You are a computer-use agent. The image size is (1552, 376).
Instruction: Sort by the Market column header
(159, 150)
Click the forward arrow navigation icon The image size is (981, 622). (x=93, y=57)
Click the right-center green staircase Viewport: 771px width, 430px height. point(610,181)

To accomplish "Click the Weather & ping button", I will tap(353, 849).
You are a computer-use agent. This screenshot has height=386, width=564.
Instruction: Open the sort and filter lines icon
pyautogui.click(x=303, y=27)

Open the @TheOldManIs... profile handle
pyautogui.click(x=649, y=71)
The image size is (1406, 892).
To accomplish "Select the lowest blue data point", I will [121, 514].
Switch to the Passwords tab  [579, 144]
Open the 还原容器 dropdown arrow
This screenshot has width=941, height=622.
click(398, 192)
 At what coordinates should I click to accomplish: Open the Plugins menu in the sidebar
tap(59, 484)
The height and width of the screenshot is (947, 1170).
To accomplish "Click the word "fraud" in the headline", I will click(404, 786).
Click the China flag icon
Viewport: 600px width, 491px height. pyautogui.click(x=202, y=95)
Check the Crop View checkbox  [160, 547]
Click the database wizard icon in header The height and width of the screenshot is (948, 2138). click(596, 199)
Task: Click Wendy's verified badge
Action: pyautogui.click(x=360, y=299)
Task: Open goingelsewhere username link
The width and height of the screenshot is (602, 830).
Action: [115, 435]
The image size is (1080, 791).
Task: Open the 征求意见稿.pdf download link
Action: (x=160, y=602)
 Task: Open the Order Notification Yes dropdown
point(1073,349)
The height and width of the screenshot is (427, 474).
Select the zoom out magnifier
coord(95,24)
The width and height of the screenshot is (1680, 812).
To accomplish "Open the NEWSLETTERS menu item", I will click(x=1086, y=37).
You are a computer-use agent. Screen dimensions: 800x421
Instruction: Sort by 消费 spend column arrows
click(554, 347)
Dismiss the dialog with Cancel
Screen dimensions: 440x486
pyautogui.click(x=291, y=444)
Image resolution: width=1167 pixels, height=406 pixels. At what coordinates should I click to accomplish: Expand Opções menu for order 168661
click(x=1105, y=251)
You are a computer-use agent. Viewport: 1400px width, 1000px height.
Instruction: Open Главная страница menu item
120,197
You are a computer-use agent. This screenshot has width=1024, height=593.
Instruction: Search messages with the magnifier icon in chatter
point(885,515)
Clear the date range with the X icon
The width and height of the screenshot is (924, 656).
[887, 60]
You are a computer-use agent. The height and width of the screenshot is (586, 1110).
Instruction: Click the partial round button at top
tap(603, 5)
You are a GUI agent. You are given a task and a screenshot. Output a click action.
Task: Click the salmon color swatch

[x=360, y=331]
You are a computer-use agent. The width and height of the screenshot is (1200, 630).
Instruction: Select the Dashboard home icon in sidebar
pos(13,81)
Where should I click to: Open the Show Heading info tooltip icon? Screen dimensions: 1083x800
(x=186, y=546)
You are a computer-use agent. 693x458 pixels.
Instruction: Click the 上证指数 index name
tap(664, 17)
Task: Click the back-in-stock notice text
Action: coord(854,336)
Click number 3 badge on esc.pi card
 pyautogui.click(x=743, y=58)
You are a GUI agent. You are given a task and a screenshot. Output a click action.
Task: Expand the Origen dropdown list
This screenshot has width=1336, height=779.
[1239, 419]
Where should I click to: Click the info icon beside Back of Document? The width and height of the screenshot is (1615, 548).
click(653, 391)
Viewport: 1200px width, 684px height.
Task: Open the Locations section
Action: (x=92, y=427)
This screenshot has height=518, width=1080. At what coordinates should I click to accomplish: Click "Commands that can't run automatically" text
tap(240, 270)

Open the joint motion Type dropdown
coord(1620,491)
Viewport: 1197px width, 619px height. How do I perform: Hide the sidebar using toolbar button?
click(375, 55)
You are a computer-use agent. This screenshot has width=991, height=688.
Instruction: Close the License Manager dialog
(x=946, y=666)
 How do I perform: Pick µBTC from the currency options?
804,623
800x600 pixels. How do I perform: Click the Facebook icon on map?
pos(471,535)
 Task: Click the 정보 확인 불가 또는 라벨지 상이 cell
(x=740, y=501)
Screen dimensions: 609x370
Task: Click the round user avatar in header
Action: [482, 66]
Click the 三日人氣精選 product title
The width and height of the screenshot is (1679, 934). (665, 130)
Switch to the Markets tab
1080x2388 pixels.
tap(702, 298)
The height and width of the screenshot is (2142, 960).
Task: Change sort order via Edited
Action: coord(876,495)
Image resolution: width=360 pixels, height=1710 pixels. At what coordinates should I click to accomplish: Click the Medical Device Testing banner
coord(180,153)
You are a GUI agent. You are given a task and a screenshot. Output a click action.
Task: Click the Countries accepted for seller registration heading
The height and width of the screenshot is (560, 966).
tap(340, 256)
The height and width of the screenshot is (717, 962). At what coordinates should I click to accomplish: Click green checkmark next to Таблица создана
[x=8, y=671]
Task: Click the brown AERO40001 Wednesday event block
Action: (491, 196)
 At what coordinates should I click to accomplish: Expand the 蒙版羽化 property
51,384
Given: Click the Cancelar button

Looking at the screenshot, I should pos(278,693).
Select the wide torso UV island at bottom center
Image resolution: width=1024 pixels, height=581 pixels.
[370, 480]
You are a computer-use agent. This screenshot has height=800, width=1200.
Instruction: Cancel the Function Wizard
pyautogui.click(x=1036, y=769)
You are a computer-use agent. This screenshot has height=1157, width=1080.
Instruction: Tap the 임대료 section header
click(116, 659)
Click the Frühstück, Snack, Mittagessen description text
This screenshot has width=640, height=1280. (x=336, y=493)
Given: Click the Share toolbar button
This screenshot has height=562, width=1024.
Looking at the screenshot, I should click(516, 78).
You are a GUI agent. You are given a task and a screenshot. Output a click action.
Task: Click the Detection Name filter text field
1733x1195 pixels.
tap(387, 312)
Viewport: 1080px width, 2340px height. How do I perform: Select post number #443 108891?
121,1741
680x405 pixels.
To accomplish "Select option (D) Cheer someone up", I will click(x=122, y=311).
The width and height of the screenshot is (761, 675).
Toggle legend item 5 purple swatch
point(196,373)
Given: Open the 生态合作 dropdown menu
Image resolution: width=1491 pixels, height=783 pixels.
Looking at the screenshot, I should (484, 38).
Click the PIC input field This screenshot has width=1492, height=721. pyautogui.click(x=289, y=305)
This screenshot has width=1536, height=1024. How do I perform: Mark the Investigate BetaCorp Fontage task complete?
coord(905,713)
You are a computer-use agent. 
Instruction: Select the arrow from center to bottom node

☆ ☆ ☆ ☆

WHAT YOU ARE ASKED TO DO:
Write out every entry again, keeping each line exactly the same.

RESULT OF THE EXERCISE:
You are a computer-use agent. The image size is (1552, 376).
Instruction: Sort by the Market column header
(159, 150)
Click the forward arrow navigation icon The image size is (981, 622). (x=93, y=57)
Click the right-center green staircase Viewport: 771px width, 430px height. point(610,181)

To accomplish "Click the Weather & ping button", I will tap(353, 849).
You are a computer-use agent. This screenshot has height=386, width=564.
Instruction: Open the sort and filter lines icon
pyautogui.click(x=303, y=27)

Open the @TheOldManIs... profile handle
pyautogui.click(x=649, y=71)
The image size is (1406, 892).
To accomplish "Select the lowest blue data point", I will [121, 514].
Switch to the Passwords tab  [579, 144]
Open the 还原容器 dropdown arrow
This screenshot has width=941, height=622.
click(398, 192)
 At what coordinates should I click to accomplish: Open the Plugins menu in the sidebar
tap(59, 484)
The height and width of the screenshot is (947, 1170).
To accomplish "Click the word "fraud" in the headline", I will click(404, 786).
Click the China flag icon
Viewport: 600px width, 491px height. pyautogui.click(x=202, y=95)
Check the Crop View checkbox  [160, 547]
Click the database wizard icon in header The height and width of the screenshot is (948, 2138). click(596, 199)
Task: Click Wendy's verified badge
Action: pyautogui.click(x=360, y=299)
Task: Open goingelsewhere username link
The width and height of the screenshot is (602, 830).
Action: [115, 435]
The image size is (1080, 791).
Task: Open the 征求意见稿.pdf download link
Action: (x=160, y=602)
 Task: Open the Order Notification Yes dropdown
point(1073,349)
The height and width of the screenshot is (427, 474).
Select the zoom out magnifier
coord(95,24)
The width and height of the screenshot is (1680, 812).
To accomplish "Open the NEWSLETTERS menu item", I will click(x=1086, y=37).
You are a computer-use agent. Screen dimensions: 800x421
Instruction: Sort by 消费 spend column arrows
click(554, 347)
Dismiss the dialog with Cancel
Screen dimensions: 440x486
pyautogui.click(x=291, y=444)
Image resolution: width=1167 pixels, height=406 pixels. At what coordinates should I click to accomplish: Expand Opções menu for order 168661
click(x=1105, y=251)
You are a computer-use agent. Viewport: 1400px width, 1000px height.
Instruction: Open Главная страница menu item
120,197
You are a computer-use agent. This screenshot has width=1024, height=593.
Instruction: Search messages with the magnifier icon in chatter
point(885,515)
Clear the date range with the X icon
The width and height of the screenshot is (924, 656).
[887, 60]
You are a computer-use agent. The height and width of the screenshot is (586, 1110).
Instruction: Click the partial round button at top
tap(603, 5)
You are a GUI agent. You are given a task and a screenshot. Output a click action.
Task: Click the salmon color swatch

[x=360, y=331]
You are a computer-use agent. The width and height of the screenshot is (1200, 630).
Instruction: Select the Dashboard home icon in sidebar
pos(13,81)
Where should I click to: Open the Show Heading info tooltip icon? Screen dimensions: 1083x800
(x=186, y=546)
You are a computer-use agent. 693x458 pixels.
Instruction: Click the 上证指数 index name
tap(664, 17)
Task: Click the back-in-stock notice text
Action: coord(854,336)
Click number 3 badge on esc.pi card
 pyautogui.click(x=743, y=58)
You are a GUI agent. You are given a task and a screenshot. Output a click action.
Task: Expand the Origen dropdown list
This screenshot has width=1336, height=779.
[1239, 419]
Where should I click to: Click the info icon beside Back of Document? The width and height of the screenshot is (1615, 548).
click(653, 391)
Viewport: 1200px width, 684px height.
Task: Open the Locations section
Action: (x=92, y=427)
This screenshot has height=518, width=1080. At what coordinates should I click to accomplish: Click "Commands that can't run automatically" text
tap(240, 270)

Open the joint motion Type dropdown
coord(1620,491)
Viewport: 1197px width, 619px height. How do I perform: Hide the sidebar using toolbar button?
click(375, 55)
You are a computer-use agent. This screenshot has width=991, height=688.
Instruction: Close the License Manager dialog
(x=946, y=666)
 How do I perform: Pick µBTC from the currency options?
804,623
800x600 pixels. How do I perform: Click the Facebook icon on map?
pos(471,535)
 Task: Click the 정보 확인 불가 또는 라벨지 상이 cell
(x=740, y=501)
Screen dimensions: 609x370
Task: Click the round user avatar in header
Action: [482, 66]
Click the 三日人氣精選 product title
The width and height of the screenshot is (1679, 934). (665, 130)
Switch to the Markets tab
1080x2388 pixels.
tap(702, 298)
The height and width of the screenshot is (2142, 960).
Task: Change sort order via Edited
Action: coord(876,495)
Image resolution: width=360 pixels, height=1710 pixels. At what coordinates should I click to accomplish: Click the Medical Device Testing banner
coord(180,153)
You are a GUI agent. You are given a task and a screenshot. Output a click action.
Task: Click the Countries accepted for seller registration heading
The height and width of the screenshot is (560, 966).
tap(340, 256)
The height and width of the screenshot is (717, 962). At what coordinates should I click to accomplish: Click green checkmark next to Таблица создана
[x=8, y=671]
Task: Click the brown AERO40001 Wednesday event block
Action: (491, 196)
 At what coordinates should I click to accomplish: Expand the 蒙版羽化 property
51,384
Given: Click the Cancelar button

Looking at the screenshot, I should pos(278,693).
Select the wide torso UV island at bottom center
Image resolution: width=1024 pixels, height=581 pixels.
[370, 480]
You are a computer-use agent. This screenshot has height=800, width=1200.
Instruction: Cancel the Function Wizard
pyautogui.click(x=1036, y=769)
You are a computer-use agent. This screenshot has height=1157, width=1080.
Instruction: Tap the 임대료 section header
click(116, 659)
Click the Frühstück, Snack, Mittagessen description text
This screenshot has width=640, height=1280. (x=336, y=493)
Given: Click the Share toolbar button
This screenshot has height=562, width=1024.
Looking at the screenshot, I should click(516, 78).
You are a GUI agent. You are given a task and a screenshot. Output a click action.
Task: Click the Detection Name filter text field
1733x1195 pixels.
tap(387, 312)
Viewport: 1080px width, 2340px height. How do I perform: Select post number #443 108891?
121,1741
680x405 pixels.
To accomplish "Select option (D) Cheer someone up", I will click(x=122, y=311).
The width and height of the screenshot is (761, 675).
Toggle legend item 5 purple swatch
point(196,373)
Given: Open the 生态合作 dropdown menu
Image resolution: width=1491 pixels, height=783 pixels.
Looking at the screenshot, I should (484, 38).
Click the PIC input field This screenshot has width=1492, height=721. pyautogui.click(x=289, y=305)
This screenshot has width=1536, height=1024. How do I perform: Mark the Investigate BetaCorp Fontage task complete?
coord(905,713)
You are a computer-use agent. 
Instruction: Select the arrow from center to bottom node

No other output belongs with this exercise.